Le système dette peut être comparé, malheureusement avec beaucoup de vraisemblance, au système de ruissellement de l’eau dans la nature. Si l’immense quantité d’eau charriée par les grands fleuves a souvent pour origine des milliers de petites sources, la richesse des actionnaires des grandes banques et autres multinationales a aussi pour origine les milliers de remboursements de petites dettes. Que ce soient les microcrédits censés, de façon mensongère, apporter un mieux-être à des centaines de millions de femmes dans les pays pauvres du Sud, ou les milliards de crédits revolving et crédits à la consommation destinés à satisfaire les désirs pulsionnels des consommateurs du Nord. Tous concourent à l’accumulation gigantesque de richesses dans les plus grandes banques et autres fonds d’investissement. Car la multitude de ces petits crédits ont des taux d’intérêt de 20% par an, voire beaucoup plus, à un moment où les banques privées, qui les octroient, peuvent se fournir en argent frais auprès des banques centrales publiques à des taux proches de 0%. De façon très étrange, pour ces prêts, on ne parle jamais de taux usuraires !

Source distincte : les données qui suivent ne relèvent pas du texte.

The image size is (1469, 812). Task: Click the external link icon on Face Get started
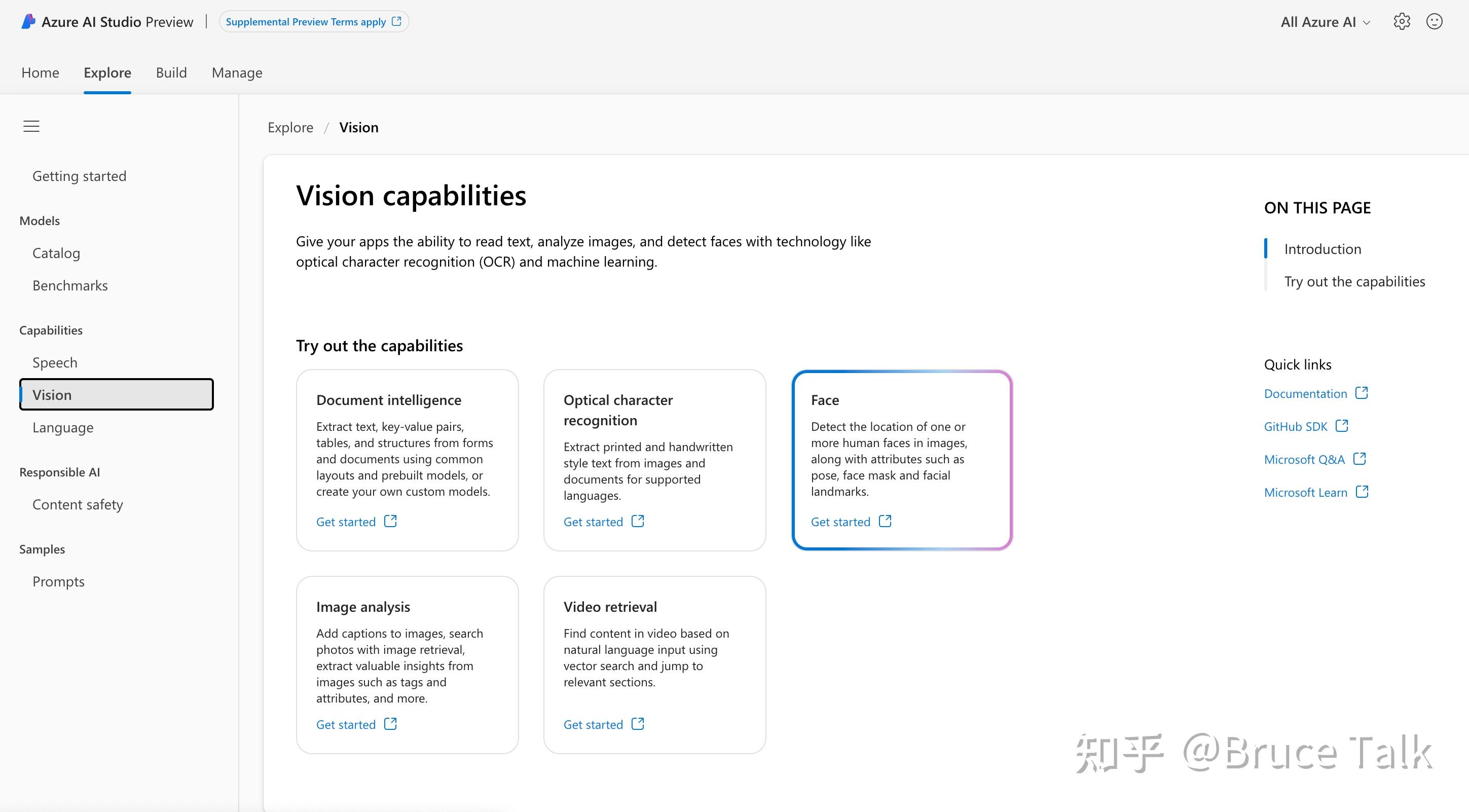885,521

L’annulation massive des dettes des pays du Sud et plus particulièrement des pays d’Afrique subsaharienne, proclamée par Macron en avril 2020 est une parfaite contre-vérité, comme l’est le fameux effet de ruissellement des riches vers les pauvres. Les véritables annulations générales des dettes illégitimes que nous demandons assécheront les sources d’enrichissement des 1%. Ils n’y consentiront jamais de leur propre gré. L’établissement d’un rapport de forces est indispensable pour que le système des dettes illégitimes disparaisse. La dette offre aujourd’hui à un petit nombre de prêteurs un pouvoir d’asservissement sur la multitude dont l’ampleur est le plus souvent invisible pour la majorité d’entre nous. Un travail de mise en lumière, de prise de conscience, de chacun et de tous, est indispensable. Pour que le monde change, que la destruction tsunamiesque en cours s’arrête, il faudra que dans la tête du plus grand nombre, s’installe un autre imaginaire que celui du bonheur par l’accumulation matérielle, et de l’emprunt pour le satisfaire. Car là est la source de la dette et du véritable ruissellement, celui de l’argent des plus pauvres qui monte vers les plus riches, celui qui crée l’injustice et les inégalités, celui qui détruit l’humanité et son espace de vie.